The subspecies differ mainly in the color of the throat and the bill. Subspecies A. p. warneri has a yellowish wash on its throat and some yellow on the face. A. p. virescens is slightly smaller than the nominate. It has a yellower face and throat, more yellow on the flanks, and darker chestnut tips on the tail feathers. A. p. volcanius is similar to the nominate but paler overall and slightly smaller. Immatures are grayer than adults and the chestnut of the tail tips is browner and smaller.

==Distribution and habitat==
The northern emerald toucanet primarily inhabits humid montane forest but is also found in more open landscapes like secondary forest, shrublands, pastures, and plantations. In elevation it ranges from near sea level to at least 3000 m. It is non-migratory.

==Behavior==
===Social behavior===
The northern emerald toucanet is gregarious and frequently gathers in groups of up to about 10.

===Feeding===
The northern emerald toucanet forages by gleaning, usually while perched. Its diet is eclectic and includes a wide variety of fruits, invertebrates of many orders, and vertebrate prey such as birds, eggs, lizards, and snakes.

===Breeding===
The northern emerald toucanet's breeding season is from March to July. It nests in tree cavities, either natural or those abandoned by woodpeckers. They can be as high as 27 m above the ground.

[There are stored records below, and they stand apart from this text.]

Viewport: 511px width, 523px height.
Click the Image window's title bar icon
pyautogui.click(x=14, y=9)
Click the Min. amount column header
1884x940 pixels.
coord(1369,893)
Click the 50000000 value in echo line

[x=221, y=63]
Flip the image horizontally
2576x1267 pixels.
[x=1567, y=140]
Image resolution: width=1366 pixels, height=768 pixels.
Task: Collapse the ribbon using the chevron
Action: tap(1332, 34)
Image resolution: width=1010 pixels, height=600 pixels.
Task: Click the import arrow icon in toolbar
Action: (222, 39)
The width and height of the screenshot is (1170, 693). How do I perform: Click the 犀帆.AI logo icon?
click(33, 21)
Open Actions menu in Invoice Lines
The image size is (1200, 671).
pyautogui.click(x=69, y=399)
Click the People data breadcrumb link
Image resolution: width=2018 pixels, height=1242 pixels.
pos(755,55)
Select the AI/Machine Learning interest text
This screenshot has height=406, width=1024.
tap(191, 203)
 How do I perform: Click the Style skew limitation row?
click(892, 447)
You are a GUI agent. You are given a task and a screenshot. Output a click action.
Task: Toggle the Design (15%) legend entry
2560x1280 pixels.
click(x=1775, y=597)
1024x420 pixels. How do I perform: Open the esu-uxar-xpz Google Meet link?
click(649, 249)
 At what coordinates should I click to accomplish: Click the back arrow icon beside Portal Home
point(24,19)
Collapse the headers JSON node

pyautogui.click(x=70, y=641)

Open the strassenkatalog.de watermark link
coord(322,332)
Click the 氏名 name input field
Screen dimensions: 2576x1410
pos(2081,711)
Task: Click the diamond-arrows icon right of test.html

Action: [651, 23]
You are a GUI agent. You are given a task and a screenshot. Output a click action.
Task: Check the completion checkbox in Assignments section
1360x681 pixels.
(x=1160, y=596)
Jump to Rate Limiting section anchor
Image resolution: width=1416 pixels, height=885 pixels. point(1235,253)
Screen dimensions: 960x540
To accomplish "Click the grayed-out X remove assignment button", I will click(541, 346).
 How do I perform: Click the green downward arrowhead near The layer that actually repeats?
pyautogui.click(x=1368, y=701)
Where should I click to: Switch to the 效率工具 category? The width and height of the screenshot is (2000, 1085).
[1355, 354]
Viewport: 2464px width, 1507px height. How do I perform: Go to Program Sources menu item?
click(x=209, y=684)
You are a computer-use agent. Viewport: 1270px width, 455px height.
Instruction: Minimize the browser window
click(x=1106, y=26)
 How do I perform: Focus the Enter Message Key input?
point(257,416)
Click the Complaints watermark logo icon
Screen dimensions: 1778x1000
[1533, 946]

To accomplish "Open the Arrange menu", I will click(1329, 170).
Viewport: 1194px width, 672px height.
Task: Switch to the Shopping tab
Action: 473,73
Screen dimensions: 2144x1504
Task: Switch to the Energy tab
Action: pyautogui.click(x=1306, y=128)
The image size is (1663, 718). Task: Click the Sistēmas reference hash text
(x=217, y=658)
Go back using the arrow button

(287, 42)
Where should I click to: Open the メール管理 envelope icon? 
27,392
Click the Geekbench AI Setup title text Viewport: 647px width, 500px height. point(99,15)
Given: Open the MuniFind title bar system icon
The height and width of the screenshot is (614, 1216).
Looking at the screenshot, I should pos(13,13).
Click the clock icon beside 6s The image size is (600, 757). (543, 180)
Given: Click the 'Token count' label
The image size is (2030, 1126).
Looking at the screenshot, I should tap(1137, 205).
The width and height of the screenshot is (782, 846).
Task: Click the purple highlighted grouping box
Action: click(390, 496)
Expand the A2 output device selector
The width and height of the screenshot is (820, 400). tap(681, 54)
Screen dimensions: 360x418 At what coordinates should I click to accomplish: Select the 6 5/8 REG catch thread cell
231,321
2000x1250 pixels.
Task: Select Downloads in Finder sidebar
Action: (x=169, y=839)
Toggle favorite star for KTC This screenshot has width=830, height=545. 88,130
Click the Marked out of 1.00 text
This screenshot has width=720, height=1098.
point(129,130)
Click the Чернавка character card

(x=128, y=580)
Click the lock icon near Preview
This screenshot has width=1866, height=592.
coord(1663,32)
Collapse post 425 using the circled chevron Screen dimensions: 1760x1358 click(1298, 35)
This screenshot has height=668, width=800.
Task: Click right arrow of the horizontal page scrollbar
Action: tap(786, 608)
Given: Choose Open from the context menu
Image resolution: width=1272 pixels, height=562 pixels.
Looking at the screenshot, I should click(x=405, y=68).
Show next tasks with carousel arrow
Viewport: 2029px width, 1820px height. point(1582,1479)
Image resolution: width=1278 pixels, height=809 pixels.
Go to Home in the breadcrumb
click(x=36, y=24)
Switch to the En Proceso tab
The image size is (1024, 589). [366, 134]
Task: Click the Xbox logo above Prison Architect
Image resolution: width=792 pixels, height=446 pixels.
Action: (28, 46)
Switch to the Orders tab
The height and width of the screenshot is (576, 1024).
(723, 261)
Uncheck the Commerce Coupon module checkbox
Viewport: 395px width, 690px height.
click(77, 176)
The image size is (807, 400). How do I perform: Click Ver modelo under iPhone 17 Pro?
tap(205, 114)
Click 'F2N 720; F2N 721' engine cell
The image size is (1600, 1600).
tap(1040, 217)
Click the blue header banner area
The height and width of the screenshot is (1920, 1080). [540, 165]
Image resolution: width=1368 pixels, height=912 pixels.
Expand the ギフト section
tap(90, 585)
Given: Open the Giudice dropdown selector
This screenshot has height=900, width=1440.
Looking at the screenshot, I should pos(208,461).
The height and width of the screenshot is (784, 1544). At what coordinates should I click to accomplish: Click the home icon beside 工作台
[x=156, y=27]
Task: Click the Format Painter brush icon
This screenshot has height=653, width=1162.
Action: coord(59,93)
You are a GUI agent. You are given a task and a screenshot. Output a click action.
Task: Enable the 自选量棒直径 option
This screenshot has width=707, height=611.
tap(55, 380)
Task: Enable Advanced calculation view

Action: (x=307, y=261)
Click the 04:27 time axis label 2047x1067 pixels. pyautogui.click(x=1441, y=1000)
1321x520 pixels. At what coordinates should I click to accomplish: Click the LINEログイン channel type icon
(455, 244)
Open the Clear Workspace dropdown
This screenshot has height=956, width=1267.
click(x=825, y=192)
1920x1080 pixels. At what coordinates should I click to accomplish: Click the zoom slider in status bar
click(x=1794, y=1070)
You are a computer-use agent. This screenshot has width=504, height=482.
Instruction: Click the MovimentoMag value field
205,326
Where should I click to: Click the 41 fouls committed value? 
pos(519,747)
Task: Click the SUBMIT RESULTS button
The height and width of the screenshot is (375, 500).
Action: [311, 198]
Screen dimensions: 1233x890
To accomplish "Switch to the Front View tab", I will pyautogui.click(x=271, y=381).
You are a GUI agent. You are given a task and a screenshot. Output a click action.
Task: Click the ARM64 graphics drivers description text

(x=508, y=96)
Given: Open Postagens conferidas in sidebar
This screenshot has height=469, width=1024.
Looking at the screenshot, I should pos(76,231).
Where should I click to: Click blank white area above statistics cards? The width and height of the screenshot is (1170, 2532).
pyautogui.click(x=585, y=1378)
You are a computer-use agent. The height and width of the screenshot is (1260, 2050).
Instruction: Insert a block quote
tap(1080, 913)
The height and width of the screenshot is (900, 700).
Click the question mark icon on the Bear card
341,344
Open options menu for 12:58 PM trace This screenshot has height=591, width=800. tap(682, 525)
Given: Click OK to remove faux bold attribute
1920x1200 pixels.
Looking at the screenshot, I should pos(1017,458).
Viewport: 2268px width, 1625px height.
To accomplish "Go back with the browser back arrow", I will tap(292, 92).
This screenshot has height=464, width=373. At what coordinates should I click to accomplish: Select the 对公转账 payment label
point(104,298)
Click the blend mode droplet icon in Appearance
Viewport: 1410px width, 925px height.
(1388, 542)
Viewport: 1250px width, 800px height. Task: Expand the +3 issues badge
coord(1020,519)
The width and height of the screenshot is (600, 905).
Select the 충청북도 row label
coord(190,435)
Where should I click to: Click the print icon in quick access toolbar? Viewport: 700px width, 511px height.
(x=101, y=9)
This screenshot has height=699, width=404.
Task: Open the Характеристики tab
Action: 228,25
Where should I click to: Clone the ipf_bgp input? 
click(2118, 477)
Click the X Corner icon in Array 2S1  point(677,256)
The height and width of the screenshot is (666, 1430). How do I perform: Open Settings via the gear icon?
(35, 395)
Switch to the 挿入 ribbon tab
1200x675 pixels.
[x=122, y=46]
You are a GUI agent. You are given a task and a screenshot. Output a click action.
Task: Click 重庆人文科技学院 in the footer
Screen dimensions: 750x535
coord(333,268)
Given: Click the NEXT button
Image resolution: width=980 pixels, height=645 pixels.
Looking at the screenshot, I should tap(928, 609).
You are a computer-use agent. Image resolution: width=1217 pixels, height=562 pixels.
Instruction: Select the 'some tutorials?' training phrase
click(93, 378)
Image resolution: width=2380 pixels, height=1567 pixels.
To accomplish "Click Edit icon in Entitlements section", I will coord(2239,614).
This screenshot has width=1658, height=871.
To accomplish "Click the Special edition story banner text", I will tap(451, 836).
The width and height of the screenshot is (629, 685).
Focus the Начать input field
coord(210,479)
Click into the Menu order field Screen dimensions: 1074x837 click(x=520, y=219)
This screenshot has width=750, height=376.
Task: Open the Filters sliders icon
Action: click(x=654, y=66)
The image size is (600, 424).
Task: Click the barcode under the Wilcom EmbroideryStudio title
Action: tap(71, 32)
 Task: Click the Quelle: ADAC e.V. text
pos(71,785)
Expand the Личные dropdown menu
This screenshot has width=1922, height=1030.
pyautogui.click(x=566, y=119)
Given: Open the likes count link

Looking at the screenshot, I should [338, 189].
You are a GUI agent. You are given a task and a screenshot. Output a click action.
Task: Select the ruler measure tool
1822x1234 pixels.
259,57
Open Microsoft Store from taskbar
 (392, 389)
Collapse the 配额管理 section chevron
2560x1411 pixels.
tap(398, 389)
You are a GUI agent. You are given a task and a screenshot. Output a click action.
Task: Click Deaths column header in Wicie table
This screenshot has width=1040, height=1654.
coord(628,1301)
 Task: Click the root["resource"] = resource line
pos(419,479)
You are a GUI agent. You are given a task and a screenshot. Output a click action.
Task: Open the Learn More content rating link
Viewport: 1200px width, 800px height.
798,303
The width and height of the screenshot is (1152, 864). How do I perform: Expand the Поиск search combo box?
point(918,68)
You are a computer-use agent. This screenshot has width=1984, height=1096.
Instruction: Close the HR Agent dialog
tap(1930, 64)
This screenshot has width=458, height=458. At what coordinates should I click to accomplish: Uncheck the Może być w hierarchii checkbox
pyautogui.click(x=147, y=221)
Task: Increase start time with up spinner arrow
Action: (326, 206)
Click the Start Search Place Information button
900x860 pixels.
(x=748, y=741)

The typical clutch size is three or four but can range from one to five. Both sexes incubate the eggs but the female does so more than the male. The incubation period is 16 days and fledging occurs 42 to 45 days after hatching.

===Vocal and non-vocal sounds===
The northern emerald toucanet's call is "a nasal, barking Wok!-Wok!-Wok!-Wok!-Wok!-Wok!-Wok!...". It also makes "a growling, throaty wra'a'a'a'a'a'ak".

==Conservation status==
The IUCN has assessed the northern emerald toucanet as being of Least Concern. It has a very large range but its population size is not known and is believed to be decreasing. No immeditate threats have been identified. However, it "is vulnerable to habitat destruction".

==Relationship to humans==

===Aviculture===
The northern emerald toucanet is a popular pet toucan. It is affectionate when hand-fed and loves to play and interact with its owner. Emerald toucanets are as quick to learn tricks as cockatoos. They are active and need a large cage for their size, including perches that they can hop back and forth on. They also require a high-fruit diet, without which they are susceptible to a disease of excessive iron storage that is similar to hemochromatosis in humans.